A reunião entre ministros do governo, o presidente da Câmara, Hugo Motta (Republicanos-PB), e deputados envolvidos na regulamentação do trabalho por aplicativos terminou sem consenso sobre o valor mínimo a ser pago por corridas e entregas aos trabalhadores.
O projeto, que tramita em uma comissão especial da Câmara, tem como relator o deputado Augusto Coutinho (Republicanos-PE). A última versão do texto, apresentada em dezembro, estabelece um piso de R$ 8,50 por serviço. O governo, no entanto, defende um valor mínimo de R$ 10.
“No caso de entregadores, é piso por entrega feita e aí a nossa defesa segue sendo taxa mínima de R$ 10 até 4 quilômetros com 2,50 por quilômetro adicional e fim das entregas agrupadas”, afirmou o ministro da Secretaria-Geral da Presidência, Guilherme Boulos. As entregas agrupadas são um mecanismo em que o entregador realiza várias entregas próximas sem receber o valor integral da plataforma por cada uma.
O texto em discussão estabelece R$ 8,50 para entregas de até 3 km feitas de carro ou veículo similar, e para entregas de até 4 km realizadas a pé, de bicicleta, moto ou veículo de 2-3 rodas. Para motoristas de aplicativo de passageiros, o valor bruto mínimo de R$ 8,50 se aplica a corridas de até 2 km.
O relator Augusto Coutinho argumenta pela sensibilidade ao valor, considerando as diferenças regionais do país. “R$10 em São Paulo não é igual a R$10 em Brasília ou no interior de Pernambuco, onde o tíquete de um lanche é muito inferior. Isso pode inviabilizar os serviços na ponta. Esse é o único ponto de divergência”, disse.

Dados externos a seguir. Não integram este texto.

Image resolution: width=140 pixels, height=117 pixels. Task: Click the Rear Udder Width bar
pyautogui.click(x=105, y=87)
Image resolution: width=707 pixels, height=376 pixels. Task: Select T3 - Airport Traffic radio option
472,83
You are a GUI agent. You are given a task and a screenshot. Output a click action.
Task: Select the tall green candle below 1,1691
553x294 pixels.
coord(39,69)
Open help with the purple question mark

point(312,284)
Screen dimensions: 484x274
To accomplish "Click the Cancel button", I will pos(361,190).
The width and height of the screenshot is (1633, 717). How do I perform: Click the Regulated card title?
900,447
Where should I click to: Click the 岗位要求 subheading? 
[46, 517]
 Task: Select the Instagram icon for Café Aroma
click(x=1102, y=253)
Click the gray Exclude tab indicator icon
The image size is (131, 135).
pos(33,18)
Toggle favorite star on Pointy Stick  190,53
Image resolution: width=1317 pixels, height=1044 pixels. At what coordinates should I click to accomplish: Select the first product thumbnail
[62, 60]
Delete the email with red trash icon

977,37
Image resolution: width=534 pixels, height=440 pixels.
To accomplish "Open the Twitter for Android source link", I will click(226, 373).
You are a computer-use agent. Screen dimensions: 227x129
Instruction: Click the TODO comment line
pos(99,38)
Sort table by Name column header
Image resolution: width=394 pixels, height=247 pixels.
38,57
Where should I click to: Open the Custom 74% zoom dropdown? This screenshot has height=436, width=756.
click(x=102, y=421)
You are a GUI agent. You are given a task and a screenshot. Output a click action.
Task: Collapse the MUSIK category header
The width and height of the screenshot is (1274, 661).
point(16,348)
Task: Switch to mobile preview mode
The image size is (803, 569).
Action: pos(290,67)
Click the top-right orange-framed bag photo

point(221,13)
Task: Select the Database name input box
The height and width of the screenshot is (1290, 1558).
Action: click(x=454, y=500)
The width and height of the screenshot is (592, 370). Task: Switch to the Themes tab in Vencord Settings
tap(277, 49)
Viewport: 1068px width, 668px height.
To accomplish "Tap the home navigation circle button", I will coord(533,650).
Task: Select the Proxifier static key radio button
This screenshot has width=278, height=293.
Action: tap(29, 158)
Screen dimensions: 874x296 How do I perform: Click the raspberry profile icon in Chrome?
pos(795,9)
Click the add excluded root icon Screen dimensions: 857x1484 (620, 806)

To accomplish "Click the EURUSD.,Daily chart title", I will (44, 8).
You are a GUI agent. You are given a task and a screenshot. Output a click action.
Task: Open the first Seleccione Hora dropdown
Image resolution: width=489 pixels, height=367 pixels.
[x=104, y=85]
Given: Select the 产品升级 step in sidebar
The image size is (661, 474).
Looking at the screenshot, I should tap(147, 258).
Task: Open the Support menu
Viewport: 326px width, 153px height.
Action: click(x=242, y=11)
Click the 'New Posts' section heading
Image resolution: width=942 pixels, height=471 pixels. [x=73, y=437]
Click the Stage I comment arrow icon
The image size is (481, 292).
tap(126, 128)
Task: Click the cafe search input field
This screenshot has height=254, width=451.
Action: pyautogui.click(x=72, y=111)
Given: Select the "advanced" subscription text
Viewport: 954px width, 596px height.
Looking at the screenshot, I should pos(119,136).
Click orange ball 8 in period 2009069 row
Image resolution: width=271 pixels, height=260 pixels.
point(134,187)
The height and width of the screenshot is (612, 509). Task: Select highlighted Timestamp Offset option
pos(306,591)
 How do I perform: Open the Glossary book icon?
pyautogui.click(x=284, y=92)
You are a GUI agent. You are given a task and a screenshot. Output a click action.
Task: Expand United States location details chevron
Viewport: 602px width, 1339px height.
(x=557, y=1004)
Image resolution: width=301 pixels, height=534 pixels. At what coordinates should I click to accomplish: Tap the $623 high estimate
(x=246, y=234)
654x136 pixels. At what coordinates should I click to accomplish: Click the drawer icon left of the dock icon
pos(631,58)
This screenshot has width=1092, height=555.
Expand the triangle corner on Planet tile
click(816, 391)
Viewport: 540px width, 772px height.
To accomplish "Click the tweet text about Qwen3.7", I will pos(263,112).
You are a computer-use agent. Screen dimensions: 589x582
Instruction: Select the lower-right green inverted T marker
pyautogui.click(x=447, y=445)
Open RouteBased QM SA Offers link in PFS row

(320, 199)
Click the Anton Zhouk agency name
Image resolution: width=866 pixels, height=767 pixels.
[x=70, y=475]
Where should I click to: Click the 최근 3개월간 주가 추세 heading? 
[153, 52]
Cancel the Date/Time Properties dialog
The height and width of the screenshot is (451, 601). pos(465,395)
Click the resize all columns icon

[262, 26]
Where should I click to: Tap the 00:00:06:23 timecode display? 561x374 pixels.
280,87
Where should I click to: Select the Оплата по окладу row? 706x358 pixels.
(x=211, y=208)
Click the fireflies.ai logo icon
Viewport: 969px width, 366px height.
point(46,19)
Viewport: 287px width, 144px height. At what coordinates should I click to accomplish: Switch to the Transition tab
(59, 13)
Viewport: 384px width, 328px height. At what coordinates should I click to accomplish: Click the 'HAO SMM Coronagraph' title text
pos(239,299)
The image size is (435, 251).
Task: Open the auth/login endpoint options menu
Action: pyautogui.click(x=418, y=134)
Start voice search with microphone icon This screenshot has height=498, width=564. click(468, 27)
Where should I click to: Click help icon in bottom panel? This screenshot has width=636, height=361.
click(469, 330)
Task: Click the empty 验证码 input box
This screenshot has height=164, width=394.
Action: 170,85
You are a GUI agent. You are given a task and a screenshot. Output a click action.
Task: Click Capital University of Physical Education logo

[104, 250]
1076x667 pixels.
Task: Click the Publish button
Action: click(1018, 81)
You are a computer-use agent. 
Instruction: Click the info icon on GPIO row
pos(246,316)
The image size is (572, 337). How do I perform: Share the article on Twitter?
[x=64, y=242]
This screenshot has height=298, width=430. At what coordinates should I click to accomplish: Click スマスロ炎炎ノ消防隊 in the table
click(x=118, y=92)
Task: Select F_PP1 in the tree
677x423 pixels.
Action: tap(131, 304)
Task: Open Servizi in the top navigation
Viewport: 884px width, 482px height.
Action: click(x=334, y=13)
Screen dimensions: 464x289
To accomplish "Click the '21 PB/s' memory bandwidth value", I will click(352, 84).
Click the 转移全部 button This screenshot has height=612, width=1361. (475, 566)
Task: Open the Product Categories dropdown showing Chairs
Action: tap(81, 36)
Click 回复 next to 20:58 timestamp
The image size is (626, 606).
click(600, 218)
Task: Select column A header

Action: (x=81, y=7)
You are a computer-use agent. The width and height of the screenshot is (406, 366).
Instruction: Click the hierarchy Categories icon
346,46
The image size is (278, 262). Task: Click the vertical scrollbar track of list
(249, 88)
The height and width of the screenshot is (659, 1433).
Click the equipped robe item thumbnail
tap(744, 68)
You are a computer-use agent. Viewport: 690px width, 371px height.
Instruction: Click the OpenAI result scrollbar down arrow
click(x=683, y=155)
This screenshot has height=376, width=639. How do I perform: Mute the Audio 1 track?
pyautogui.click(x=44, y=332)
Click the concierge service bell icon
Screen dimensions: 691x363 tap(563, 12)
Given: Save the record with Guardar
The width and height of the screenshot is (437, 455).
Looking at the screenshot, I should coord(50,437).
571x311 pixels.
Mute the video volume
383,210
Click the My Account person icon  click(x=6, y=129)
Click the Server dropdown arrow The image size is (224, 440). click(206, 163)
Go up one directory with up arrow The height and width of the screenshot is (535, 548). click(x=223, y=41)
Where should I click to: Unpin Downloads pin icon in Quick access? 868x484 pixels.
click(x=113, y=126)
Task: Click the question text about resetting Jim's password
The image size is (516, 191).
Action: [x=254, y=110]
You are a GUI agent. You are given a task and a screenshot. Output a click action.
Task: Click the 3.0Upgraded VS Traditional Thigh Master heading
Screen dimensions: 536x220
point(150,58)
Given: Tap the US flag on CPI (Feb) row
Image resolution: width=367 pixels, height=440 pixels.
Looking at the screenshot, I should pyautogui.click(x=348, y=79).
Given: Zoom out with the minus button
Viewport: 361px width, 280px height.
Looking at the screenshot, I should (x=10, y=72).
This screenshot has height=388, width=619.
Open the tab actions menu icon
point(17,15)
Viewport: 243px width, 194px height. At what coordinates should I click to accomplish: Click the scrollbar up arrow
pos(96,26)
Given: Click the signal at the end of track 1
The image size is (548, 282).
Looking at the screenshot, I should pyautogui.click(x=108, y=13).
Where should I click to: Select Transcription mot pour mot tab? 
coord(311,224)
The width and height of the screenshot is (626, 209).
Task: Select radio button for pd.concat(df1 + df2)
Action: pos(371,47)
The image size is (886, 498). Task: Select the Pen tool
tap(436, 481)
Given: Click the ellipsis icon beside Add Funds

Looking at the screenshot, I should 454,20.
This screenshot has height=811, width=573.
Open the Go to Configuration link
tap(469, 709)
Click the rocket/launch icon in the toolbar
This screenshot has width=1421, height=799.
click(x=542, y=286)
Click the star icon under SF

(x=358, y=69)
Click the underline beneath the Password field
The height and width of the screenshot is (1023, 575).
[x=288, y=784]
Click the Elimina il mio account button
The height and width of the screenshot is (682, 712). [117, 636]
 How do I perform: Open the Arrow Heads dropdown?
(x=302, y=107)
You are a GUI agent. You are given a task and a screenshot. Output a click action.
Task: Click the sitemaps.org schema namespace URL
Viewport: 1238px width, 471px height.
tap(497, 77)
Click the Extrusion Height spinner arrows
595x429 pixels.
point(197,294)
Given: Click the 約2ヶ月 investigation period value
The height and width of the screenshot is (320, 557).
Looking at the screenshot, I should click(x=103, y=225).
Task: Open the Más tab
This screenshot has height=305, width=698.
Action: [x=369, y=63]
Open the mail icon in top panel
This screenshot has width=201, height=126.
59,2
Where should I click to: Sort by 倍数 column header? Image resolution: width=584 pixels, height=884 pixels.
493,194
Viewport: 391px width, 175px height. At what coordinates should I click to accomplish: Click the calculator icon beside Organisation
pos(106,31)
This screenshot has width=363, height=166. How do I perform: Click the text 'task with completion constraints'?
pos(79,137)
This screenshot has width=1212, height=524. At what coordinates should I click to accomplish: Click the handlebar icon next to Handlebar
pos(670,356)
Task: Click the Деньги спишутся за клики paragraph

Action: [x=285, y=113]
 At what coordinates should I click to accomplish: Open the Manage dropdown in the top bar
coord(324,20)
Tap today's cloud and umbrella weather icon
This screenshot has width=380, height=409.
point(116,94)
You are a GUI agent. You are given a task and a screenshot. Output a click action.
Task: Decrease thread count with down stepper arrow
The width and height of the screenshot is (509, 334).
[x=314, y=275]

O governo pretende insistir na proposta e, se o valor mínimo não for elevado, apresentará uma emenda para votação em plenário. Apesar da divergência, o presidente da Câmara, Hugo Motta, quer acelerar a tramitação, com votação na comissão especial já na próxima semana e conclusão do processo na Casa na primeira semana de abril.